Following this path for just over a kilometre we then turned away from White Edge and Headed east towards Curbar Edge. We could see Curbar Edge from this point so there was no getting lost here, even if we did somehow manage to lose the clearly marked path. We reached Curbar Edge after about a kilometre and paused to take in the views over the surrounding villages. The dramatic rocks of the edge are striking, and at this time of year they are covered in purple heather, making for a picturesque view along the edge as well as looking out from it. The route so far had been easy walking and indeed it would remain so, with the route having approximately 200m elevation gain overall.
We continued along Curbar Edge to Froggart Edge. After a quick look for Froggart stone circle, we couldn’t see it, so decided to carry on down into the woods and follow the path that would link us up with the road. Upon reaching the road we found a path that appeared to run alongside the road, but it turned away from the road and ended up dissappearing. Again, we could see where we wanted to get to so some wading through the bracken was all that was needed to get us to White Edge. I would reccommend doing the section of road walk and taking the path that leads west from the Grouse Inn, to avoid having a similar bracken exploration experience.
Joining up with White Edge we found some rocks to perch on as we ate lunch and observed the darker clouds rolling through the valleys to the west. The Kinder Plateau had been visiable in the distance for most of the walk and here we could see the weather gathering atop it. Once lunch was finished we went back to the end of White Edge where we had walked up onto it and followed the drystone wall away from the edge and in the opposite direction to where we had come from. At the end of this wall our next path led off north east and we followed it towards the road.
At the road we found a path running through the field parrallel to the road, which took us through grassy fields dotted with purple thistles. The gentle breeze sent ripples of movement across the long grass, giving the fields a soft and welcoming look to them. We followed these paths for two and a half kilometres, diverging from Barbrook and then swinging lazily back towards it until we came to Little Barbrook. At the point we stopped while I took a short dip in this small disused reservoir. The swim was very short. Although swimming is permitted here, Little Barbrook is an important site for nature and I was too conscious of lingering and disturbing the wildlife to stay long. The dip in was pleasant and a nice way to end the walk.

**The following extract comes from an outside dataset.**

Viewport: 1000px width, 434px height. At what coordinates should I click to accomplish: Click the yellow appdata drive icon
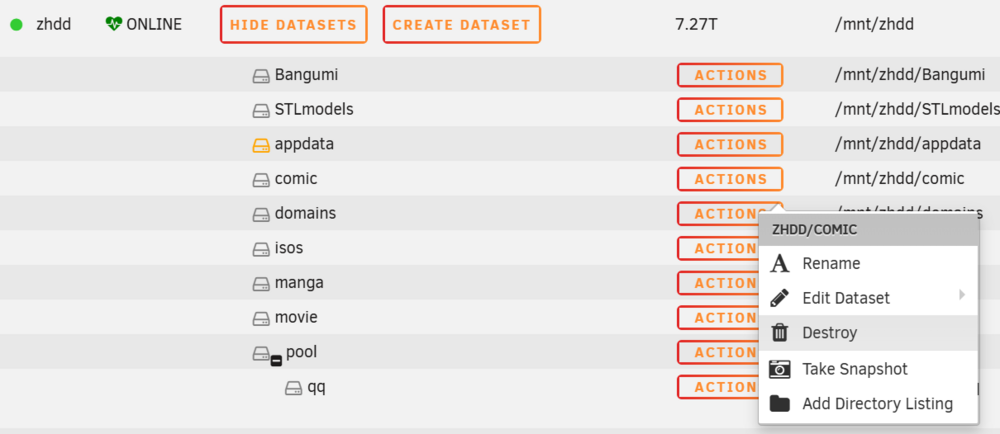pyautogui.click(x=261, y=145)
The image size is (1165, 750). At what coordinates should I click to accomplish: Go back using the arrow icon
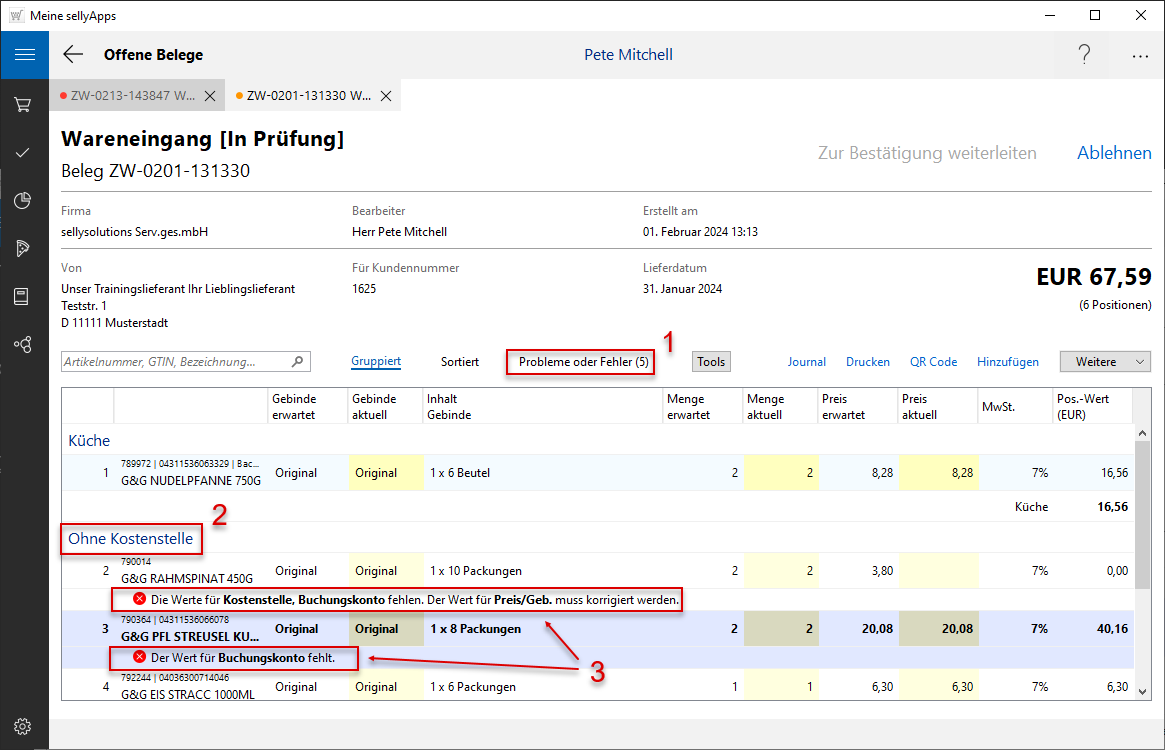pos(73,55)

I dried off and we wandered down the final stretch of path, walking past the stone circle again and back down to the car. Although a relatively long route, it had been a fairly relaxed one due to the lack of elevation.
A lovely walk with a good mix of scenery and gentle elevation for a range of walking abilities. Curbar Edge is worth visiting by itself. The path along it is easy going, provides good views and lots of rocks to explore. An enjoyable day.